I have a few video ideas lined up but that could be a good one for sure.
oh now I know, Mac Mini also means slow and mini disk performance. My 6 years old PC has Samsung M2 SSD with 3400 MB/s and Mac Mini Standard has SSD with 2000 MB/s. That's the reason I would never change my old PC for a new Mac Mini. With my Intel I5 CPU I have all the CPU power that I need for my programs.
Then use windows. Nobody is making you switch but trust me if you did you would love the mini. So snappy on everything it's a pleasure to use even 599 version.
Has anyone found the speed figures for the M4 Mini Base Chip with 1 TB or 2 TB internal storage (are they the same like the 512 GB or is there an additional uplift)? So the smart config seems to be 24/512/10 Gig as the 10G capability is dirtcheap compared to other upgrades at apple (if i allready pay 200 or 400$ premium i should pay the 100$ for the faster network anyway even if morelikely you won't have a 10 Gig Ethernet at home but probably a 2,5 Gig Ethernet. But you convinced me to add at least the 200$ for the storage.
And just recognized completely fall into the apple trapanother additional 200 and i have the Mac Mini M4 Pro, so i keep my M1 MBA 16/512 and wait until apple release a base model without crippled storage.

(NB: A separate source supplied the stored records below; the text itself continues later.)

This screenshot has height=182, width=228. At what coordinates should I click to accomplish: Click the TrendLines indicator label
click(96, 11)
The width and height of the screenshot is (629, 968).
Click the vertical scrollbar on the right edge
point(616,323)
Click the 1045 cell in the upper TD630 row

They should be faster for sure. Like 4 or 5K read and rights I think I saw.
Good info!
Thank you.
You should really mention what amount your testing with when talking about speedtests as a lot of the examples flooding around ain't apples to apples.
Mini 4 will vary a lot depending on size. in blackmagic
with low black magic t4estsize fx 1GB your around 3000 in both read & write. on Mini 4 base 256gB and with 5GB your also around 2800MB in read.. so the only gain on 512GB drive is your write for an added systemcost of +33%...
33% of the full cost, aitn peanuts
I tested it with 1 GB to 5 and the speeds on mine were very similar within 100 MB/s.
I just picked up the M4 Mac mini 512GB SSD model that you just received, because the entry level 256GB SSD model was too limiting for me. The Apple store carried that 512GB M4 model in stock, unlike many of the Build To Order models with long wait times. My Write Speed on my 512GB model is only about 3,000 MB/sec with the same Read speed as yours on Blackmagic. I guess it depends on which particular RAM supplier Apple uses when they made your particular 512GB model.
Yeah, I'm not sure and I thought it was unusual on the speed of the disk but I have not tested it many times and it still comes back that fast. But, at the end of the day most won't notice a difference between these speeds.
I get a 2800 MB/s on 2TB external NVME SSD for the Mac Mini that's plenty fast for me.
Yes, that is more than fine.
Black Friday sales (or if you are just a Best Buy Member)... you can get the Base M4 Mini for $550. so $744 is still almost $200 more if you are comparing "Apples to Apples" (see what I did there?)
Both are discounted which is fine.
The thing that concerns me is whether the AI stuff that is coming will eat the extra RAM and leave us right back where we started.
I don't think that much since most of Apples ai stuff you need to ask for like completing a email or creating an image. I mean during that time it would be using the memory for a short period.
Its fast if you have enough memory for your task depending on your use case otherwise your SSD will be used for swap slowing the cpu gpu npu osx apps data multitasking down
Yes, but again this video is for most users out there not power users.